Questo quesito referendario propone di modificare una norma che riguarda i risarcimenti economici che spettano a un lavoratore licenziato senza un motivo valido, nelle piccole imprese.
Secondo la normativa attuale (legge n. 604/1966, modificata nel 1990), se una persona viene licenziata senza giustificato motivo, ha diritto a un risarcimento economico, ma solo entro certi limiti massimi prestabiliti dalla legge. In particolare:
- Il risarcimento può arrivare al massimo a 6 mensilità di stipendio.
- Se il lavoratore ha più di 10 anni di anzianità, il massimo può salire a 10 mensilità.
- Se ha oltre 20 anni di anzianità, può arrivare fino a 14 mensilità, ma solo se l’azienda ha più di 15 dipendenti.
Questo significa che, per le imprese più piccole (la maggioranza in Italia, dato che secondo l’ISTAT l’85% ha meno di 10 dipendenti), il risarcimento è sempre limitato a un massimo di 6 mensilità, indipendentemente dall’anzianità o dalle condizioni del lavoratore.
Cosa chiede il referendum
Il referendum propone di abrogare questi tetti massimi, cioè di eliminarli.
Se vincesse il Sì, il giudice avrebbe maggiore libertà nel decidere, caso per caso, quanto deve essere il risarcimento, senza più un limite massimo fissato per legge. Il giudice potrebbe valutare la situazione specifica del lavoratore (età, anzianità, difficoltà di trovare un nuovo impiego, ecc.) e quella del datore di lavoro (grandezza dell’impresa, situazione economica, ecc.) per stabilire un risarcimento più personalizzato.
Se invece vincesse il No, resterebbero in vigore i tetti previsti dalla legge, quindi il massimo del risarcimento resterebbe fissato a 6 mensilità (o 10 o 14 per chi lavora in aziende più grandi con molta anzianità).
Le ragioni del Sì
Chi è a favore del Sì ritiene che i tetti attuali non siano equi, perché non permettono di compensare adeguatamente chi subisce un licenziamento ingiusto. In particolare:
- questo limite tiene i dipendenti delle piccole imprese in uno stato di forte soggezione, perché chi lavora in contesti locali e familiari ha più difficoltà a trovare un altro lavoro. In queste condizioni, sapere che un licenziamento illegittimo costerà poco al datore di lavoro rende il lavoratore più ricattabile.
- Eliminare il tetto permetterebbe di adeguare l’indennizzo alla situazione reale del lavoratore: la sua età, i carichi familiari, le possibilità di reinserimento nel mondo del lavoro, e anche alla solidità economica dell’azienda.

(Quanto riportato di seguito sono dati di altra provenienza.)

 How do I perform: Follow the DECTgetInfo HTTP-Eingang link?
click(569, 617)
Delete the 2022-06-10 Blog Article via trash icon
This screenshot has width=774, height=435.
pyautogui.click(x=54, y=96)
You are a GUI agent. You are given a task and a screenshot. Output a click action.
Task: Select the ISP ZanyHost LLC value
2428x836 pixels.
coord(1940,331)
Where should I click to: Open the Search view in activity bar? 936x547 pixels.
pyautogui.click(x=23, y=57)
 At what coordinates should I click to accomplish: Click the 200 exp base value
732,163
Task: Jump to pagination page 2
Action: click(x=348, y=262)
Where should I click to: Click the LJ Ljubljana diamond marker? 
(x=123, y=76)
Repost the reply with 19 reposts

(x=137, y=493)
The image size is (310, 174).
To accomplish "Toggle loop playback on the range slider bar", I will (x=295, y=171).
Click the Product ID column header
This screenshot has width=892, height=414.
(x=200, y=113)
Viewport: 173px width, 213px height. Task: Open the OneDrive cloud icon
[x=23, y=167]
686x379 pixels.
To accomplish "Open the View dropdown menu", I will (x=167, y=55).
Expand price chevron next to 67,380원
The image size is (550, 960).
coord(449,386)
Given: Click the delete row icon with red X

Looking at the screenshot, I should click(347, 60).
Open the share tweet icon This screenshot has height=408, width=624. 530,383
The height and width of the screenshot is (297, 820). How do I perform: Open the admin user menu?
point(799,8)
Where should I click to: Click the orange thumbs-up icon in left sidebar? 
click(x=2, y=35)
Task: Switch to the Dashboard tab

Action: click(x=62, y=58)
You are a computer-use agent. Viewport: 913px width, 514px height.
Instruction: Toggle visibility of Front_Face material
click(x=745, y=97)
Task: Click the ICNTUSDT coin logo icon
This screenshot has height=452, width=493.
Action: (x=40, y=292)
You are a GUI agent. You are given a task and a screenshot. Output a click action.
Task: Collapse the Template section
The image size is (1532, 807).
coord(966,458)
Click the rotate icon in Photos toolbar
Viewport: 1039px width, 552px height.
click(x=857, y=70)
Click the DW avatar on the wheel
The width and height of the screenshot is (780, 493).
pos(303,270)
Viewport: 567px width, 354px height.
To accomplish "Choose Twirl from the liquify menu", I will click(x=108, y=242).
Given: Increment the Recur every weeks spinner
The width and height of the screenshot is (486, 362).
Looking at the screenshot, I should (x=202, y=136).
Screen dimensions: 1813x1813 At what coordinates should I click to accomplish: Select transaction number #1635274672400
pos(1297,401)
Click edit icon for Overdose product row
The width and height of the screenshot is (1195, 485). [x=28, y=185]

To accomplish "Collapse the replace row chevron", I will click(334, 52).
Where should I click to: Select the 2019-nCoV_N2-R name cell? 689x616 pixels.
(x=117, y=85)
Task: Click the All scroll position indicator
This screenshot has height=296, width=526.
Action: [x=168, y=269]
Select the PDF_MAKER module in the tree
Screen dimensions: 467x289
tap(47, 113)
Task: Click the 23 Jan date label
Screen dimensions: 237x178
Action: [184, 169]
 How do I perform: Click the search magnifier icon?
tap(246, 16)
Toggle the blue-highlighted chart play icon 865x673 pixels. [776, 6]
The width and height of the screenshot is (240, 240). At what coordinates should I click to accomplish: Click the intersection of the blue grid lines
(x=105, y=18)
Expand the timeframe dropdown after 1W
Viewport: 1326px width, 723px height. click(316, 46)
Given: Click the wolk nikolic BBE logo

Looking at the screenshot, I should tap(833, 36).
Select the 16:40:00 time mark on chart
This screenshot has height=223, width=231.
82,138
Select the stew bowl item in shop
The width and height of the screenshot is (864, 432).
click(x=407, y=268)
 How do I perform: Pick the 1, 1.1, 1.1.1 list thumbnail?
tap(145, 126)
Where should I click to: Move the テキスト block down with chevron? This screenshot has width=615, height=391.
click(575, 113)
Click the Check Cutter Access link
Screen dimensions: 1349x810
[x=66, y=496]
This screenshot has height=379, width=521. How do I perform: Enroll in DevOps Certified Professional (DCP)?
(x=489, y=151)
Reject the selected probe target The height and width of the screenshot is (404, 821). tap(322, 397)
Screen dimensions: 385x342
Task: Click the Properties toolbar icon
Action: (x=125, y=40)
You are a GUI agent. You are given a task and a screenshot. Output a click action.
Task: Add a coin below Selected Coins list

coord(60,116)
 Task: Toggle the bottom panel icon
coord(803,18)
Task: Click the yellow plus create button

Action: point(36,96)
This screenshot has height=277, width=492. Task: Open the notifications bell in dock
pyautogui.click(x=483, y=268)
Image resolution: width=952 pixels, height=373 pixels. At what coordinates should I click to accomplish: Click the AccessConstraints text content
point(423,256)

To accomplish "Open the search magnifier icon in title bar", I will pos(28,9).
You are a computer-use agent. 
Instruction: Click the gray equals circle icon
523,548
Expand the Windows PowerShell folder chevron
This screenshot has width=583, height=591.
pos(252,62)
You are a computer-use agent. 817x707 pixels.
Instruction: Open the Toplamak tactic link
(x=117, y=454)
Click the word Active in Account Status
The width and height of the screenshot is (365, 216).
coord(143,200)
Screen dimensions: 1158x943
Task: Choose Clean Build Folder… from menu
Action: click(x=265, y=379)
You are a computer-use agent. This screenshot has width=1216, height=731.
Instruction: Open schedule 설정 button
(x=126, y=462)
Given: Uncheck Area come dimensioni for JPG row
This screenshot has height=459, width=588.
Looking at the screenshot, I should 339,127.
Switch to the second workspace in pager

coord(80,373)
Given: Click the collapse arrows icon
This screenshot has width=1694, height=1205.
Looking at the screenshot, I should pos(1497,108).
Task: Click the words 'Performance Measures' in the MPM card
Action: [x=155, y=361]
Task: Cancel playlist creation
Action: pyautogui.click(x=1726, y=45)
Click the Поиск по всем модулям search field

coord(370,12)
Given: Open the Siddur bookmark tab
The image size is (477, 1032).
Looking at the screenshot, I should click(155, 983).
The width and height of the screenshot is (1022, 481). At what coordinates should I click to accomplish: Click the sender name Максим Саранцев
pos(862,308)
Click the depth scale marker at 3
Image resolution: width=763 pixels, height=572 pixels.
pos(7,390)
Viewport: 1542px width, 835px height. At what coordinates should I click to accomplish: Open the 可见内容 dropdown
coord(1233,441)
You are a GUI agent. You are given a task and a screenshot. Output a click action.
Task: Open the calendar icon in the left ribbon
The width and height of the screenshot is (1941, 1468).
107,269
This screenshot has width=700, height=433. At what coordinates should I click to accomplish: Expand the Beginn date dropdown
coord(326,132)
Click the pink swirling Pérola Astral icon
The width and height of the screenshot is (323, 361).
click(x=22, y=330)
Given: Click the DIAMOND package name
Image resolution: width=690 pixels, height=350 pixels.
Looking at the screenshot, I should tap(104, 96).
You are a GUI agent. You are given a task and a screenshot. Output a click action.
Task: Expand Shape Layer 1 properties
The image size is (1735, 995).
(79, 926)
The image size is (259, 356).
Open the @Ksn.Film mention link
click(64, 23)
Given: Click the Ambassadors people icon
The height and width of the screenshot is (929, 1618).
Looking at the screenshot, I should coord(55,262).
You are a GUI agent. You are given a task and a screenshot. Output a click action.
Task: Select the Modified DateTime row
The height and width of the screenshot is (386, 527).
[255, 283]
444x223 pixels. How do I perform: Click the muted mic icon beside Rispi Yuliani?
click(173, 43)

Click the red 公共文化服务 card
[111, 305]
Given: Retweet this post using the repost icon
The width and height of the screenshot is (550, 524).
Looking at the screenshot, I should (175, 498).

- alcuni economisti sostengono che aumentare le tutele in caso di licenziamento rafforzerebbe il potere contrattuale dei lavoratori e spingerebbe le imprese a investire di più in innovazione e produttività, anziché approfittare della flessibilità per contenere i costi del lavoro.
Le ragioni del No
Chi è contrario al quesito teme che l’eliminazione del tetto possa produrre effetti negativi o incerti, per vari motivi:
- Secondo alcuni senza un tetto massimo un giudice potrebbe arrivare a imporre risarcimenti altissimi, anche per le piccole imprese. Questo renderebbe i rapporti di lavoro troppo instabili e i rischi troppo alti per i datori di lavoro, soprattutto per i piccoli imprenditori.
- c’è chi è critico nei confronti del quesito: non servirebbe solo togliere il tetto massimo, ma anche alzare il tetto minimo, per garantire una base di tutela per tutti. In altre parole, serve una riforma complessiva, non una cancellazione parziale.
- Secondo i contrari, lasciando al giudice piena libertà, si rischia di creare grandi differenze tra un caso e l’altro, generando incertezza giuridica e possibili cause lunghe e complesse.
In sintesi
Questo quesito propone di eliminare i limiti previsti dalla legge per il risarcimento da licenziamento senza giusta causa nelle piccole imprese.
- Chi vota Sì vuole lasciare al giudice la libertà di decidere l’importo giusto per ogni singolo caso, anche superiore ai 6 mesi previsti oggi.
- Chi vota No teme che senza limiti si creino situazioni di incertezza e contenziosi, con possibili danni alle imprese.
Il cuore del dibattito è il bilanciamento tra la tutela del lavoratore licenziato ingiustamente e la sostenibilità economica per le aziende, in particolare le più piccole.